- **DATA RECORDS**
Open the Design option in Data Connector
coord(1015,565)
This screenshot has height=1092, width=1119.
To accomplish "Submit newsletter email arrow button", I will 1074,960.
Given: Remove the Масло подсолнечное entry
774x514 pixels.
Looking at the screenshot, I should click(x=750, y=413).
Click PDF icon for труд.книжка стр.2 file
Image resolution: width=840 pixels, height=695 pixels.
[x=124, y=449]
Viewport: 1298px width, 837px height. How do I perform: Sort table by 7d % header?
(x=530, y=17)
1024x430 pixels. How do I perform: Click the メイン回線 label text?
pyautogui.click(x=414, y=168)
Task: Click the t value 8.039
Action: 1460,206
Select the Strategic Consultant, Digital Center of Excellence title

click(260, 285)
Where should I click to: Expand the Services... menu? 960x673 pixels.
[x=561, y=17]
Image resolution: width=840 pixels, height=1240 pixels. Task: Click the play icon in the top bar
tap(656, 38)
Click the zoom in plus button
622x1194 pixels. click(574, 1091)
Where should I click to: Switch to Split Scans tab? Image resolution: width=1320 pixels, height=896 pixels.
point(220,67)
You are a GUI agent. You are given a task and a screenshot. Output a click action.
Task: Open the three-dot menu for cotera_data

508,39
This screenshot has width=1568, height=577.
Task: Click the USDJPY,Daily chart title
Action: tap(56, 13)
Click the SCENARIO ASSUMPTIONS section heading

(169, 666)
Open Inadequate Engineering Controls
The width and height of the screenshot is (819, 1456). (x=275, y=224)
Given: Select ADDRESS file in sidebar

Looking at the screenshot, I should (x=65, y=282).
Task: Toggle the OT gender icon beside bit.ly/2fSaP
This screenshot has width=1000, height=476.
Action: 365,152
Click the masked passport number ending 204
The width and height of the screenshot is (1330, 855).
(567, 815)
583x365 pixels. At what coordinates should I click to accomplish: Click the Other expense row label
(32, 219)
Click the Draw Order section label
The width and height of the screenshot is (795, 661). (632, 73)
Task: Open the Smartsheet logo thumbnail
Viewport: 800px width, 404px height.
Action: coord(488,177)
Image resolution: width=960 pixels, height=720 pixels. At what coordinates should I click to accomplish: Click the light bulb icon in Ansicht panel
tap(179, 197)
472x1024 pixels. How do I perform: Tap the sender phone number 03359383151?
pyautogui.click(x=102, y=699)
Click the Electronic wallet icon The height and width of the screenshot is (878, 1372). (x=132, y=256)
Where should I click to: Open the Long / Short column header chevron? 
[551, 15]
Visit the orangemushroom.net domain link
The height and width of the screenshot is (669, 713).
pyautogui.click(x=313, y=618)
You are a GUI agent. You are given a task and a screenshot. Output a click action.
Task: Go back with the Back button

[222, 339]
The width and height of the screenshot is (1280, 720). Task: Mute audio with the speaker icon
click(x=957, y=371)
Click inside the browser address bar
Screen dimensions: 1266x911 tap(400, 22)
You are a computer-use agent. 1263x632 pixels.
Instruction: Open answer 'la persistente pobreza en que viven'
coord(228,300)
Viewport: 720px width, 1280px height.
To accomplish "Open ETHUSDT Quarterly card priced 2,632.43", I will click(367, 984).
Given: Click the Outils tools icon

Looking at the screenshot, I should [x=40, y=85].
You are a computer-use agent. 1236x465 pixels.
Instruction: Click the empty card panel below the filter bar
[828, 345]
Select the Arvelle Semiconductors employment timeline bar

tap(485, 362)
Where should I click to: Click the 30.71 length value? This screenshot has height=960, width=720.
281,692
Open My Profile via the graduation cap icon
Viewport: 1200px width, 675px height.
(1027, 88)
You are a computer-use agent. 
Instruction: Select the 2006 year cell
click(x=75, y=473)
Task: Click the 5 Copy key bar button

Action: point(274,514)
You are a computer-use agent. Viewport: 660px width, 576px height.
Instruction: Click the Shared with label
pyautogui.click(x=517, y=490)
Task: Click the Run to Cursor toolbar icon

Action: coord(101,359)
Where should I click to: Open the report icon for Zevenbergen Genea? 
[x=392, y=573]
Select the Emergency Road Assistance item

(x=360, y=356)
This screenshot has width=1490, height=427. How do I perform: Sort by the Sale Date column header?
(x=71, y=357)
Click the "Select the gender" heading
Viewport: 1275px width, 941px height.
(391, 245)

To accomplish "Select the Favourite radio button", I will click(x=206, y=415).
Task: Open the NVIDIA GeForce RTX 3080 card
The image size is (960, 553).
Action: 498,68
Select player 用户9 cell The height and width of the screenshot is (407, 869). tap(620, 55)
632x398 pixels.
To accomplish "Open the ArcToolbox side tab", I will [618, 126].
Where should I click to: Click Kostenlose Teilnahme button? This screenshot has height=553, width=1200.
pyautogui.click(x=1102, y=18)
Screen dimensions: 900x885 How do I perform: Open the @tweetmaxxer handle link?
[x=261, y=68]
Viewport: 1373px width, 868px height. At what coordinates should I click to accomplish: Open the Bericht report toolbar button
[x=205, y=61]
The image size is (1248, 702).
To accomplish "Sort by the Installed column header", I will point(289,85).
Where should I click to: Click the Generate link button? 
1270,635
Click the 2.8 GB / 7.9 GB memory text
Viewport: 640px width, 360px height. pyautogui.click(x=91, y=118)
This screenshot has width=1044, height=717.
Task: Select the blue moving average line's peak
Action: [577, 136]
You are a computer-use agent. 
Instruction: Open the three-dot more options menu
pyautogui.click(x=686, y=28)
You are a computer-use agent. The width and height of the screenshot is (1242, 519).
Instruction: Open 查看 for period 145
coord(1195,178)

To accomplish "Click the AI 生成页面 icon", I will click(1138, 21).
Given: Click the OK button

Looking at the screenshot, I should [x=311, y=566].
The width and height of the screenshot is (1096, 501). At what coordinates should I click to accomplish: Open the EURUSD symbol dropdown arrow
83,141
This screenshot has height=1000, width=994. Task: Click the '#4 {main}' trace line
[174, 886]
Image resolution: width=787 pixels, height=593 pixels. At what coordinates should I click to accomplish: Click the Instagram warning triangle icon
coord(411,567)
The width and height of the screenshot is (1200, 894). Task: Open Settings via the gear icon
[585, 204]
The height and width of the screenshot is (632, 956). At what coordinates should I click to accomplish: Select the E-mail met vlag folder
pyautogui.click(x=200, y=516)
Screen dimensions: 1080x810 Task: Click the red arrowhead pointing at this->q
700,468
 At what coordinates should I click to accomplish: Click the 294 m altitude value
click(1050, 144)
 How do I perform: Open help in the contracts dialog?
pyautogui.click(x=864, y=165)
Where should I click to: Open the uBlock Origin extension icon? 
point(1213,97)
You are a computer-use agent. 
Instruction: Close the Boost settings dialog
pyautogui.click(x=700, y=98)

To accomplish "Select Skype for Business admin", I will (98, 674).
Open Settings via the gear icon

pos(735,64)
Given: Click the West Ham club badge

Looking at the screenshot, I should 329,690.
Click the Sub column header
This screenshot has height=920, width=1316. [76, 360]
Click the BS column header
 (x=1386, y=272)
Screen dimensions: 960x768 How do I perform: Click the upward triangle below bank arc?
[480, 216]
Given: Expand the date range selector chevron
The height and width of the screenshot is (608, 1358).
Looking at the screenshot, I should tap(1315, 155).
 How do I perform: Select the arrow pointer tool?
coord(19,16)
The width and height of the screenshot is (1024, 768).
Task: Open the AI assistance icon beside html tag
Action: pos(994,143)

- **TASK INSTRUCTIONS**
Print, unaltered, every line from the beginning of the material down to the line with "Click PDF icon for труд.книжка стр.2 file".

- **RESPONSE**
Open the Design option in Data Connector
coord(1015,565)
This screenshot has height=1092, width=1119.
To accomplish "Submit newsletter email arrow button", I will 1074,960.
Given: Remove the Масло подсолнечное entry
774x514 pixels.
Looking at the screenshot, I should click(x=750, y=413).
Click PDF icon for труд.книжка стр.2 file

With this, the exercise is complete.